Proposed EPC is not mandatory for all buildings

An energy performance certificate is a document, valid up to 10 years, with information on the energy performance of a building (or a part of it) and recommendations for cost effective improvements to that performance.

Following the Directive 2010/31/EU, the present Slovenian Energy Act and relating regulations stipulate that an EPC is in principle mandatory for newly-built buildings, lease (to a new tenant for a year or longer) or sale of buildings, or for public buildings with an area over 500 m2 (respectively 250 m2 from 9 July 2015), in which the EPC must be clearly displayed. An EPC is not required for buildings protected under cultural heritage regulations or those used as places of worship and for religious activities. Similarly, an EPC is not mandatory for industrial buildings and storage facilities, as well as for specific non-residential agricultural buildings, buildings with a floor plan of less than 50 m2,or simple construction works.

Where an EPC is mandatory, the property owners must ensure that the relevant EPC information is included when advertising the real properties for sale or lease. From 24 February 2015, owners will have to submit the EPC to their counterparties no later than at the signing of the respective agreements. If not, a fine in the amount of EUR 250 for advertising without the EPC and, respectively, EUR 300 for not providing it with the transaction is applicable.

Booming business for experts

As a public document, the EPC shall be issued by an authorized organization and carried out by a licensed expert. The register of authorized organizations is published by Slovenia's Ministry for Infrastructure.

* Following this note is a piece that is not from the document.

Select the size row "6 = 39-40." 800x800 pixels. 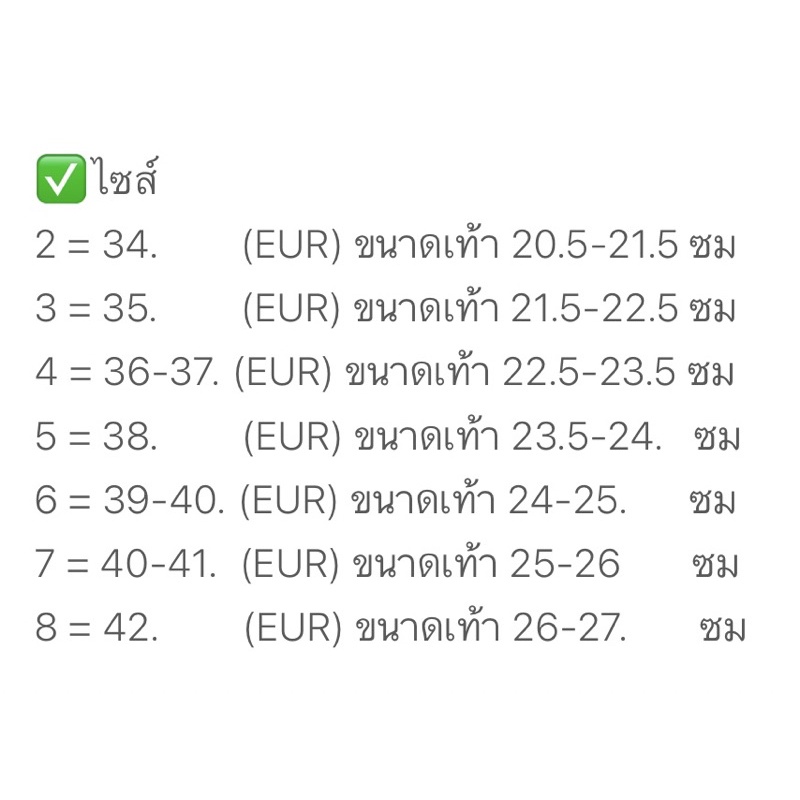coord(130,501)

The basis for an EPC is documentation that reflects the building’s actual state. The experts also need to perform data analysis of the building and its energy use, and – except where expressly not required – an examination of the building and its facilities. The prices for EPC assessments are currently still regulated. E.g. depending also on the volume of work and provided documentation, the costs for an EPC for an apartment of 60 m2/single-unit house of 200 m2/smaller apartment building are ca. EUR 200/250/1,000, respectively. The average time needed to acquire an EPC is rumoured to be two weeks.

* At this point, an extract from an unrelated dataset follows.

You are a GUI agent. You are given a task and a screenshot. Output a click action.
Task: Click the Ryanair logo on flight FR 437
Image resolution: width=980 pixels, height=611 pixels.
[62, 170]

Not enough time for everything

According to the information that is publicly available, the sale and lease of apartments in Slovenia has been hindered on account of the need to acquire EPCs. Although the relevant EPC measures were implemented in the national legislation already in 2006 and heavily reported by the media starting 2013, most of the interested public only took first steps to acquire EPCs in late December 2014. The reason for this may also be found in the newly-introduced possibility of obtaining an EPC only for a part of a building. However, this approach is only possible in those cases in which condominiums are established and the technical characteristics of the building and its embedded systems enable a comprehensive analysis of the energy efficiency of the building’s individual parts.

An EPC is considered to have been issued when it is entered into the EPC register. A register that includes all issued EPCs and is publicly available on the web to everyone has not yet been established. Until that is the case, the entry into the register is replaced by submitting an EPC in writing to the Ministry for Infrastructure, which is obliged to establish the register by the end of 2015.


Time will show whether EPCs are only an additional hidden tax and unnecessary expense or if energy efficient real properties will attain a better value and provide new owners and tenants a clearer picture on a building’s energy efficiency and necessary future interventions. Undoubtedly, once it is established, the EPC register will help with all of this.